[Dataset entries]
====================
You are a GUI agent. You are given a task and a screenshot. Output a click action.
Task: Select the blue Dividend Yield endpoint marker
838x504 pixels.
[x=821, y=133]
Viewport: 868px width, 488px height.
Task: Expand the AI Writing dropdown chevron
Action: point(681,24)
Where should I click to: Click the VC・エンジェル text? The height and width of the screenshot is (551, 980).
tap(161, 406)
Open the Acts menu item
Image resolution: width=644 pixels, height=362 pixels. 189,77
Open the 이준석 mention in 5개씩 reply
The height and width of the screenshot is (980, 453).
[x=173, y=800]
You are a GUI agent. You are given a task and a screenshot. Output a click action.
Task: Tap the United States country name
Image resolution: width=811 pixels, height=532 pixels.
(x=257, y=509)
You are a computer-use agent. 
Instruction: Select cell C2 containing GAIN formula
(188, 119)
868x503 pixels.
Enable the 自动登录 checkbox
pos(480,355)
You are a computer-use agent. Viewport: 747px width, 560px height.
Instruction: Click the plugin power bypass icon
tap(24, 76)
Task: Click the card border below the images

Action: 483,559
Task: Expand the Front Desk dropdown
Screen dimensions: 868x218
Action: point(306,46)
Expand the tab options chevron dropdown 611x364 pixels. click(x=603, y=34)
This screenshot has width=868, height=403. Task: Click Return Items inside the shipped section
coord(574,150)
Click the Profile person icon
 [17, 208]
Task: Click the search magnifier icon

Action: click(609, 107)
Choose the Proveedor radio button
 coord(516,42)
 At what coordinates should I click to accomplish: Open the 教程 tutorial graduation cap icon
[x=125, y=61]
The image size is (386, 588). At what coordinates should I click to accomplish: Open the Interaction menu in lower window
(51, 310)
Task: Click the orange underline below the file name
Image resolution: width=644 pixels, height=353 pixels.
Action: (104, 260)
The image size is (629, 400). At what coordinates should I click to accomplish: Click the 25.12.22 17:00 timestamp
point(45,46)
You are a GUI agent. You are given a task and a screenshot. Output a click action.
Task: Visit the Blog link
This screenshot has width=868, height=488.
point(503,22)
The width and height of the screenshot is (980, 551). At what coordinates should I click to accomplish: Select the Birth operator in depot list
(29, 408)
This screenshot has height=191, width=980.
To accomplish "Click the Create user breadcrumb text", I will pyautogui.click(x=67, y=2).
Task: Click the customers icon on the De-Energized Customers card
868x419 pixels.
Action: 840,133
====================
Every entry needs to be copied exactly as it was written.

You are a GUI agent. You are given a task and a screenshot. Output a click action.
Task: Select the blue Dividend Yield endpoint marker
838x504 pixels.
[x=821, y=133]
Viewport: 868px width, 488px height.
Task: Expand the AI Writing dropdown chevron
Action: point(681,24)
Where should I click to: Click the VC・エンジェル text? The height and width of the screenshot is (551, 980).
tap(161, 406)
Open the Acts menu item
Image resolution: width=644 pixels, height=362 pixels. 189,77
Open the 이준석 mention in 5개씩 reply
The height and width of the screenshot is (980, 453).
[x=173, y=800]
You are a GUI agent. You are given a task and a screenshot. Output a click action.
Task: Tap the United States country name
Image resolution: width=811 pixels, height=532 pixels.
(x=257, y=509)
You are a computer-use agent. 
Instruction: Select cell C2 containing GAIN formula
(188, 119)
868x503 pixels.
Enable the 自动登录 checkbox
pos(480,355)
You are a computer-use agent. Viewport: 747px width, 560px height.
Instruction: Click the plugin power bypass icon
tap(24, 76)
Task: Click the card border below the images

Action: 483,559
Task: Expand the Front Desk dropdown
Screen dimensions: 868x218
Action: point(306,46)
Expand the tab options chevron dropdown 611x364 pixels. click(x=603, y=34)
This screenshot has width=868, height=403. Task: Click Return Items inside the shipped section
coord(574,150)
Click the Profile person icon
 [17, 208]
Task: Click the search magnifier icon

Action: click(609, 107)
Choose the Proveedor radio button
 coord(516,42)
 At what coordinates should I click to accomplish: Open the 教程 tutorial graduation cap icon
[x=125, y=61]
The image size is (386, 588). At what coordinates should I click to accomplish: Open the Interaction menu in lower window
(51, 310)
Task: Click the orange underline below the file name
Image resolution: width=644 pixels, height=353 pixels.
Action: (104, 260)
The image size is (629, 400). At what coordinates should I click to accomplish: Click the 25.12.22 17:00 timestamp
point(45,46)
You are a GUI agent. You are given a task and a screenshot. Output a click action.
Task: Visit the Blog link
This screenshot has width=868, height=488.
point(503,22)
The width and height of the screenshot is (980, 551). At what coordinates should I click to accomplish: Select the Birth operator in depot list
(29, 408)
This screenshot has height=191, width=980.
To accomplish "Click the Create user breadcrumb text", I will pyautogui.click(x=67, y=2).
Task: Click the customers icon on the De-Energized Customers card
868x419 pixels.
Action: 840,133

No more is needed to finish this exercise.